USCA school book drive spotlights African-American authors, characters
USC Aiken students, faculty and staff made it easier for students at North Aiken Elementary to reach their goal of reading 20,000 books this school year.
And they celebrated Black History Month, too.
In recognition of February as a special time to honor the achievements of African-Americans, the USCA family collected and donated 47 books by African-American authors and illustrators or featuring African-American characters to North Aiken.
Students delivered the books Wednesday, read some of them aloud, had the children read with them and talked and answered questions about going to college with the children.
USCA’s Black History Month Steering Committee organized the book drive, said Taifha Baker, the assistant director of Student Life for Diversity Initiatives at the university.
The committee chose North Aiken Elementary in particular because about 82 percent of its students are African-American, according to the U.S. Department of Education’s Office of Civil Rights data collection tool, Baker said.
“We wanted to make sure that North Aiken Elementary had books that had characters that looked like the children who go to this school,” she said. “That was important.”
Kendra Williams, the school counselor at North Aiken Elementary, said the books will help the school reach its goal of reading 20,000 books as part of this year’s literacy project, Reading Our Way to Emerald City.
Using the famous Yellow-Brick Road from the book and movie “The Wonderful Wizard of Oz,” students receive a brick on the path to the Emerald City for every 100 books they read.
“The students will be able to log the books that were read aloud to them or that they read with the students from USC Aiken today,” Williams said. “We are steadily moving along.
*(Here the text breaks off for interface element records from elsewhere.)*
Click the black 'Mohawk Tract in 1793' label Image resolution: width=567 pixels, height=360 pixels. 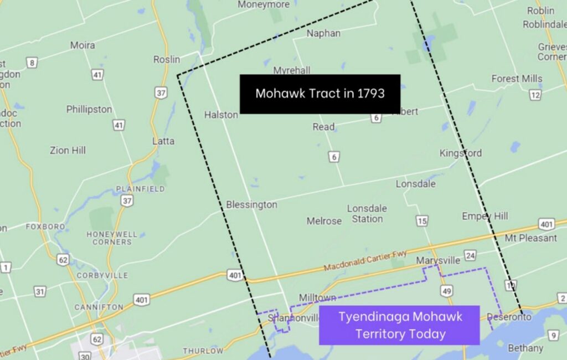point(319,94)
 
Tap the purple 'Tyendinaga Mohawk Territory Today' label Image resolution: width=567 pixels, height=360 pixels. point(399,325)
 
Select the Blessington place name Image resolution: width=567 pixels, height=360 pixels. point(251,205)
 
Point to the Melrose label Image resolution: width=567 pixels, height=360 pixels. point(324,221)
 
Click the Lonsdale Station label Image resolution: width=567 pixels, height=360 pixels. point(367,214)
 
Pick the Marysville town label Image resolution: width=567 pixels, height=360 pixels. point(438,260)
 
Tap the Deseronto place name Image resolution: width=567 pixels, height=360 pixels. point(510,317)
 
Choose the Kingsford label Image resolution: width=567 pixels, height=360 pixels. point(461,153)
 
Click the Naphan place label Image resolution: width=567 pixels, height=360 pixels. point(323,33)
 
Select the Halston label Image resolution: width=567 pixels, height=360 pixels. point(221,115)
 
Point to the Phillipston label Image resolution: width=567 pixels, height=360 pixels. point(89,109)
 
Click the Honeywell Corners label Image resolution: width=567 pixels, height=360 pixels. point(112,238)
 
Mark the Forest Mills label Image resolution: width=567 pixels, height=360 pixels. point(517,79)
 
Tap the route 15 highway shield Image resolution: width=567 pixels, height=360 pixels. point(422,222)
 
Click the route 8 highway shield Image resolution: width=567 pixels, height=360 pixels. point(33,63)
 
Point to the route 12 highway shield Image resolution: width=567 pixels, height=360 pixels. point(534,95)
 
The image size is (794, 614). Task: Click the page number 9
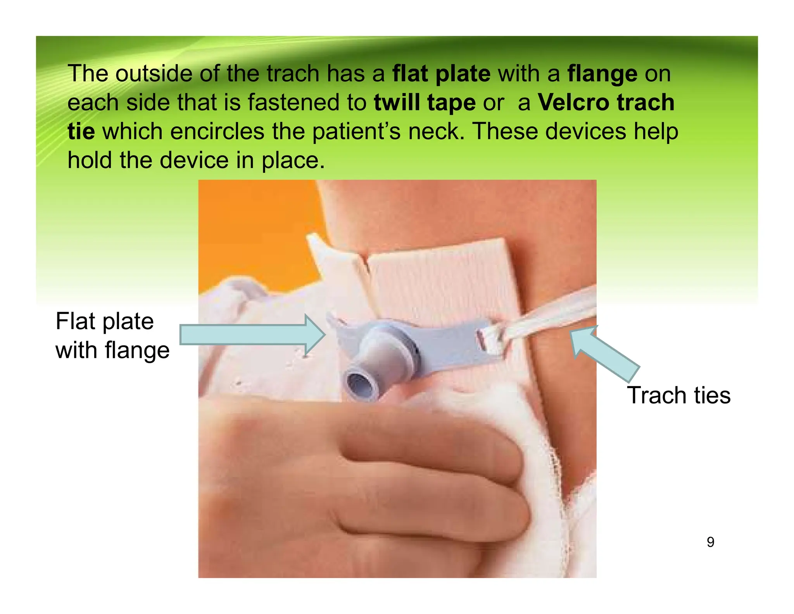point(710,542)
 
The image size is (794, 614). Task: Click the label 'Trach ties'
point(678,395)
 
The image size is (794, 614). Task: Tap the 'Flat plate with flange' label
point(112,336)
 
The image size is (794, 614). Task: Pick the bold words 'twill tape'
point(425,102)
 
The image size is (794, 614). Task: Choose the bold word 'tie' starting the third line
point(81,131)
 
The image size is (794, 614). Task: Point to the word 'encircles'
point(217,131)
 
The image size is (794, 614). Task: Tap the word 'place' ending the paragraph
point(293,160)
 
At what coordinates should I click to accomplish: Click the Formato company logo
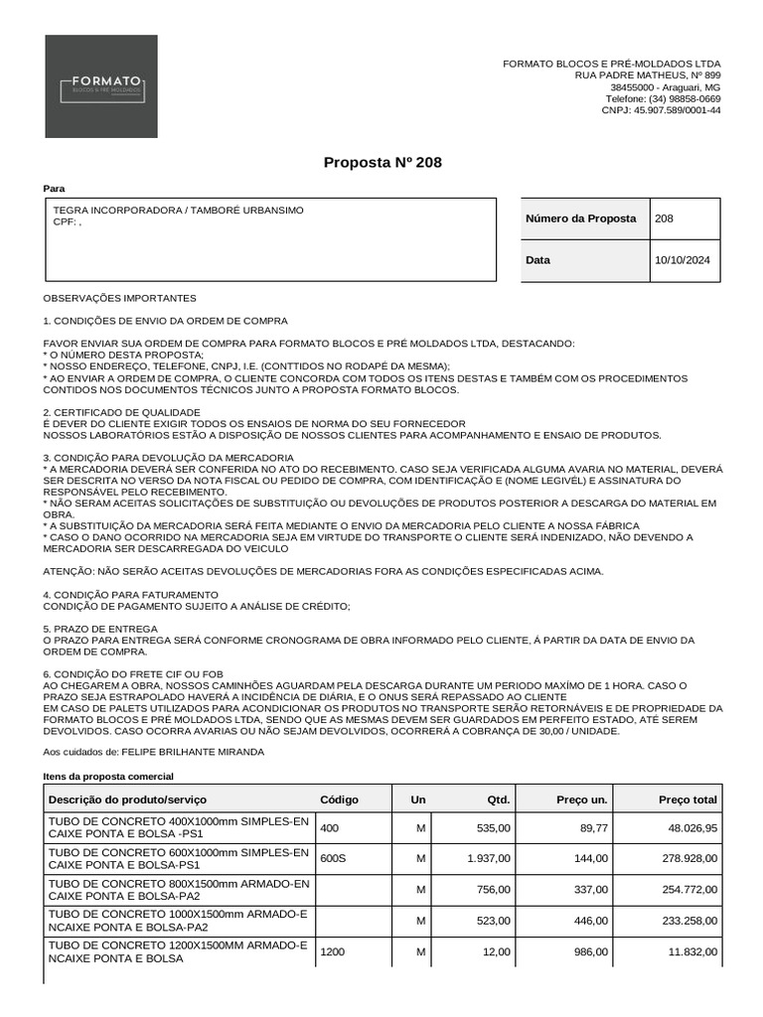point(100,86)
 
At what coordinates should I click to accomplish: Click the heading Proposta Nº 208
point(382,162)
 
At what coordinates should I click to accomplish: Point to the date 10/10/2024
point(683,260)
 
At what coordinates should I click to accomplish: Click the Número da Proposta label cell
point(580,218)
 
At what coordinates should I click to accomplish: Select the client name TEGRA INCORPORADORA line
point(178,211)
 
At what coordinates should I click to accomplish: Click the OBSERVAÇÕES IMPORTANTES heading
point(120,298)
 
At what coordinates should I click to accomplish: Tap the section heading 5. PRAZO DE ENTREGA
point(100,629)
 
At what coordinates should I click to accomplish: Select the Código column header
point(339,799)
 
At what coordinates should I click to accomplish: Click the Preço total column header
point(687,799)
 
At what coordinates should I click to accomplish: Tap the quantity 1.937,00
point(489,858)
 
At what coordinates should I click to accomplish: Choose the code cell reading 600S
point(331,858)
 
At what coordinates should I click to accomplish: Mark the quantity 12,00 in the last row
point(498,951)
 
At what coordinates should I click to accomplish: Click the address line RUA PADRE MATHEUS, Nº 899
point(648,75)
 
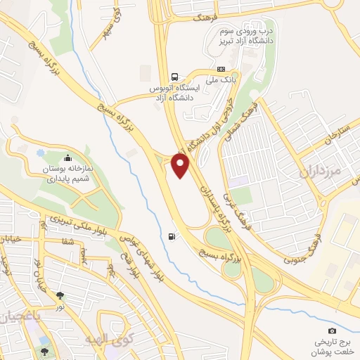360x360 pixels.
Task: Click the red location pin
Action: [181, 165]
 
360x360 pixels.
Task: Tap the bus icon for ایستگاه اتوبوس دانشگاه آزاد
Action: [174, 77]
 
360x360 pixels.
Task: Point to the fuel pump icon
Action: [173, 236]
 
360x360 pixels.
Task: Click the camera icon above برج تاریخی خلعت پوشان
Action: [332, 330]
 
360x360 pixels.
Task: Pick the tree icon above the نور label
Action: [60, 295]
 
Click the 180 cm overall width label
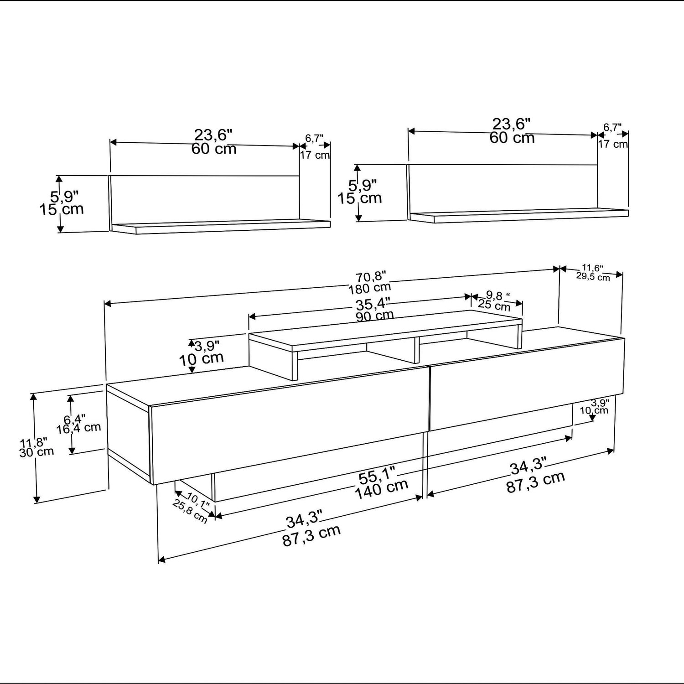[x=370, y=287]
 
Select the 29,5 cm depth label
[x=593, y=276]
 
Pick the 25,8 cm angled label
[x=190, y=511]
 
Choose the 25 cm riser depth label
[x=494, y=304]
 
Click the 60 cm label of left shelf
[x=214, y=149]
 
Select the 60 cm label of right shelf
[x=512, y=138]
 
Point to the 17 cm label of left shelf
[x=315, y=155]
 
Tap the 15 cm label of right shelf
[x=360, y=198]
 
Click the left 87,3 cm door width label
[x=311, y=537]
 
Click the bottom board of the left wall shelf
[x=220, y=227]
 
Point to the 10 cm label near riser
[x=201, y=358]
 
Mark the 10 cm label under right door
[x=594, y=410]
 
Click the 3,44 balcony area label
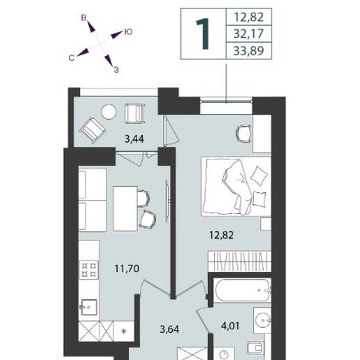coord(134,139)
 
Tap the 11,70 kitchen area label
coord(127,269)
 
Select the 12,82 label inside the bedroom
coord(221,235)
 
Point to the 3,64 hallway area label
coord(169,329)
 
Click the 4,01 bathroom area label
coord(230,326)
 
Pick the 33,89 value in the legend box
coord(249,51)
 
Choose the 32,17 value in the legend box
coord(249,34)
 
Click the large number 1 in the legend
coord(203,34)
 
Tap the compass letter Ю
coord(128,32)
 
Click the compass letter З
coord(116,70)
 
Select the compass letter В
coord(84,17)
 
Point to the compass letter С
coord(72,58)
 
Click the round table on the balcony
coord(109,112)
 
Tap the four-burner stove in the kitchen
coord(89,270)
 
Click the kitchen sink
coord(88,307)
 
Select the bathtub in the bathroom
coord(242,290)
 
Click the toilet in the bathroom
coord(256,348)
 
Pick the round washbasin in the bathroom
coord(263,320)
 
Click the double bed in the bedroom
coord(236,187)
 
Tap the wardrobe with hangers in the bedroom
coord(240,261)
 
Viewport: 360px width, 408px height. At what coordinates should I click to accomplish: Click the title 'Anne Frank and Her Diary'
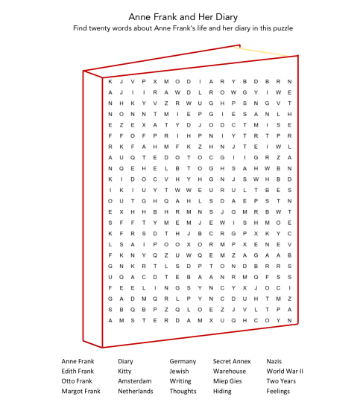point(180,16)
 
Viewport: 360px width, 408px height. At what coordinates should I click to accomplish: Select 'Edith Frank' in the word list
point(78,371)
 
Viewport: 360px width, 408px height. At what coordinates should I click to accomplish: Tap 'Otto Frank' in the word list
point(77,380)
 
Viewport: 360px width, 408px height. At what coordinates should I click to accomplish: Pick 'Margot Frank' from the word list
point(80,390)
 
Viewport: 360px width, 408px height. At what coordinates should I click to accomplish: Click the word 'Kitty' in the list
point(124,371)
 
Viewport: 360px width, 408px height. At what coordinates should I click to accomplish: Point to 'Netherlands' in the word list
point(135,390)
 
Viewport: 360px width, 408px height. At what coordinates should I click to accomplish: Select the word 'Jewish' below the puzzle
point(179,371)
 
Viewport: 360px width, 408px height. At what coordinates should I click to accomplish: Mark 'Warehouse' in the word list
point(229,371)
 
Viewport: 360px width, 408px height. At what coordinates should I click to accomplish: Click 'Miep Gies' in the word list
point(227,380)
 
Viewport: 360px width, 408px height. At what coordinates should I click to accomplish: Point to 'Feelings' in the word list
point(278,390)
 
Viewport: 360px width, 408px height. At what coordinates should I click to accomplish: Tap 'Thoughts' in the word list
point(183,390)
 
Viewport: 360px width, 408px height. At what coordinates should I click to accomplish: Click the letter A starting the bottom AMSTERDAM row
point(110,320)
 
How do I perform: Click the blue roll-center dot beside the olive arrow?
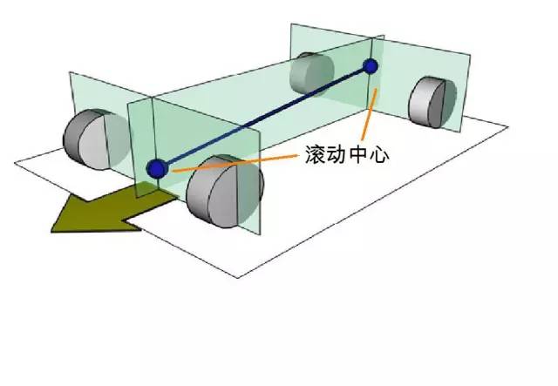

We have classes in first grade and kindergarten that have already read 900 books.”
The new books also will reinforce the S.C. Department of Education’s Read to Succeed program, Williams said.
“We’re working to meet the challenge – with second-graders, in particular – that all students are reading at grade level or above by the third grade,” she said.
The USCA students also delivered 33 books to Aiken High and 19 to Schofield Middle School.
The percentage of African-American students at Aiken High and Schofield is lower than at North Aiken, Baker said, but added that “African-American students are disciplined at a disproportionate rate.”
“We thought that giving these books to those schools in particular would help those students see themselves in a positive light,” Baker said.
Schofield Principal Denise McCray said it is “so important for our students to be able to see themselves reflected positively in literature.”
“This is a great opportunity for our students to have more exposure to good books that encourage them to read and grow,” she said.